Try it: What is needed is an exact transcription of the line with "CONTACT US (759, 514)" and all the lines that follow it in the entries below; add nothing else.

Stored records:
....
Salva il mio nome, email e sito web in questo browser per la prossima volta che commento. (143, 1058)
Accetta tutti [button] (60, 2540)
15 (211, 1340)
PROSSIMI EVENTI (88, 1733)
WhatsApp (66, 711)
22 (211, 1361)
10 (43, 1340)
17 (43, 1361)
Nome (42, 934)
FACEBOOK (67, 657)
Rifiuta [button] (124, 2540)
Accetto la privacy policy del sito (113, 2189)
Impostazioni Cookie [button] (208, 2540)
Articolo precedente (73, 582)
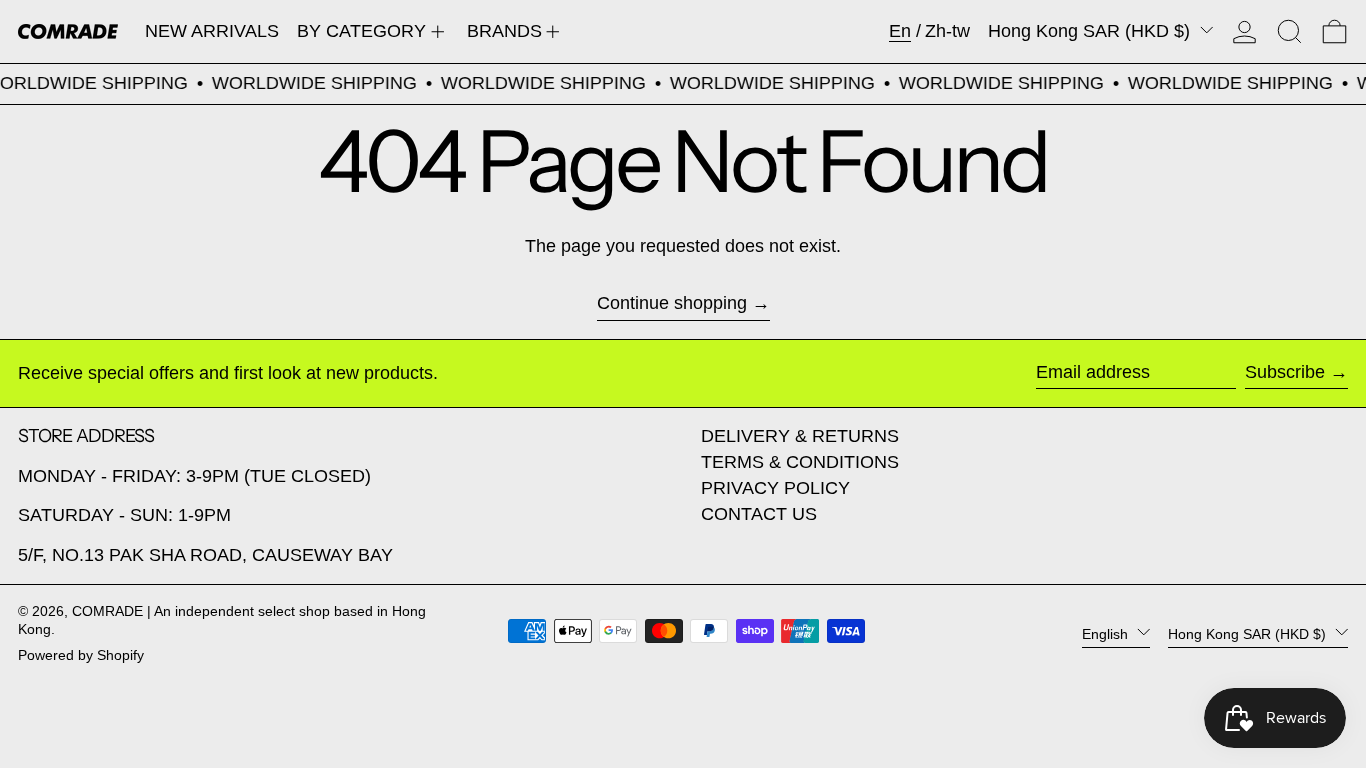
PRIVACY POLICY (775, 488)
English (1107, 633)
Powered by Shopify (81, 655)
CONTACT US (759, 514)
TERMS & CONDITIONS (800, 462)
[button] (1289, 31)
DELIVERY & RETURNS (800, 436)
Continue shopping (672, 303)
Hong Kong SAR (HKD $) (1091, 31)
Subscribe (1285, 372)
....
Response box:
CONTACT US (759, 514)
TERMS & CONDITIONS (800, 462)
[button] (1289, 31)
DELIVERY & RETURNS (800, 436)
Continue shopping (672, 303)
Hong Kong SAR (HKD $) (1091, 31)
Subscribe (1285, 372)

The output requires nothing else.